Summers spoke from a set of notes—not a prepared text—so a transcript is unavailable. Summers said in an interview on Monday that his speech was a “purely academic exploration of hypotheses.”

His speech comes against the backdrop of widespread faculty criticism following reports that women received only four of the 32 tenure offers from the Faculty of Arts and Sciences (FAS) last year.

The FAS Standing Committee on Women responded yesterday with a letter to the president charging that his remarks “send at best mixed signals to our high-achieving women students.”

“[T]hey serve to reinforce the institutional culture at Harvard that erects numerous barriers to improving the representation of women on the faculty, and to impede our efforts to recruit top women scholars,” reads the letter from the 19-member panel chaired by Kenan Professor of English Marjorie Garber.

Summers wrote back to the committee within hours, admitting that “I misjudged the impact of my role as a conference participant.”
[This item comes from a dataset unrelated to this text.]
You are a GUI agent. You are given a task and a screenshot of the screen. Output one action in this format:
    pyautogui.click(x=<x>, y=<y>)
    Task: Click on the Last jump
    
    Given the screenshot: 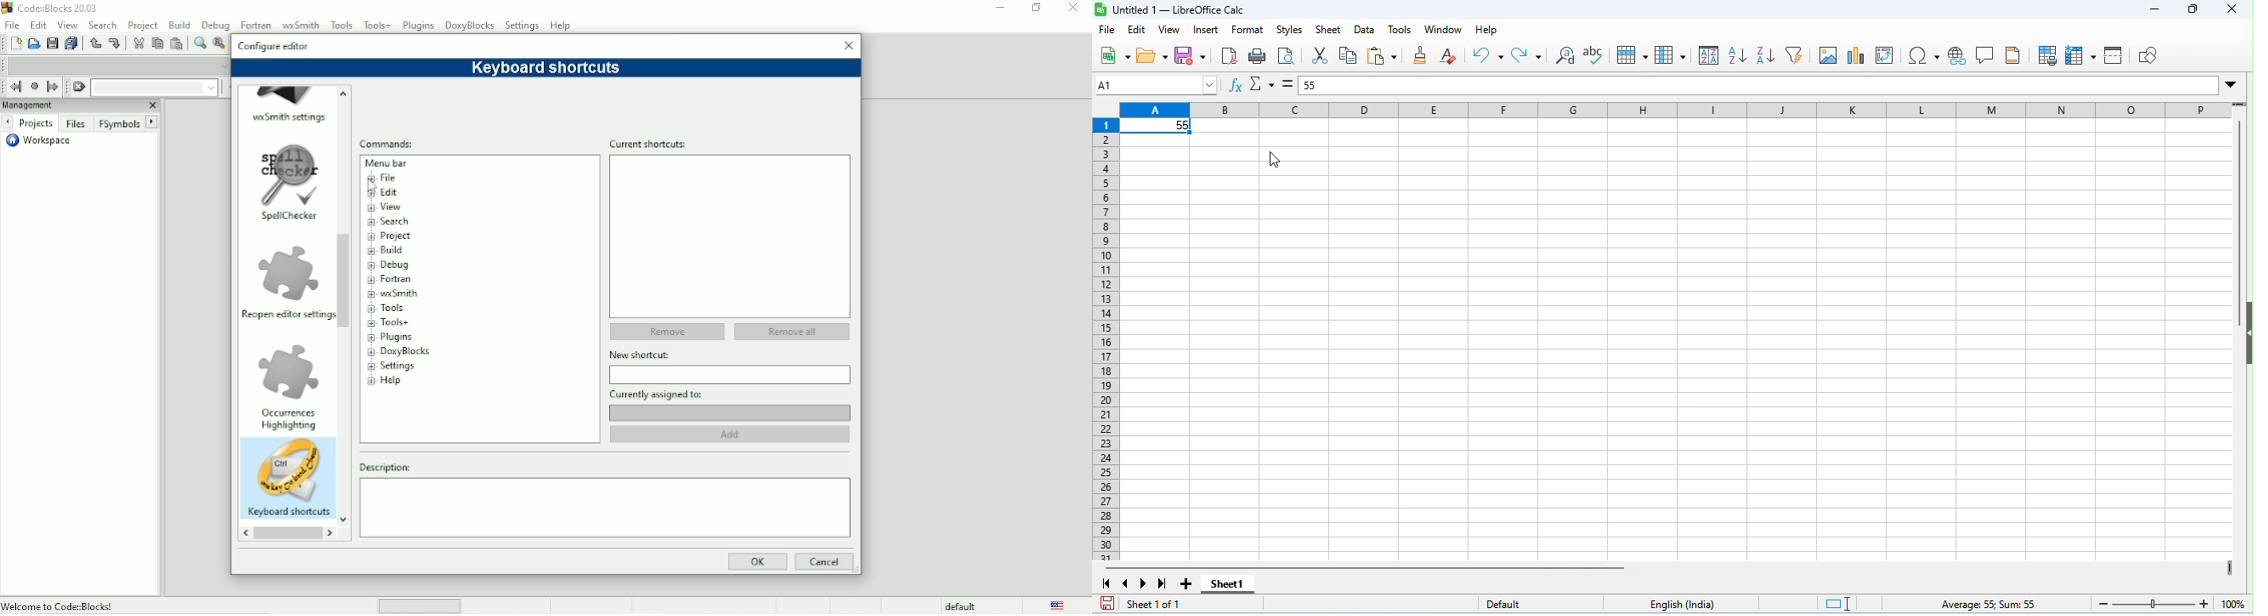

“I had hoped to stimulate research on many interrelated factors that bear on women’s careers in science,” Summers wrote yesterday. He also reiterated his pledge to push hard for increased recruitment of female faculty members.

THE HYPOTHESIS

Early in his talk Friday, Summers noted that many women with young children are unwilling or unable to put in the 80-hour workweek needed to attain tenure status on elite faculties.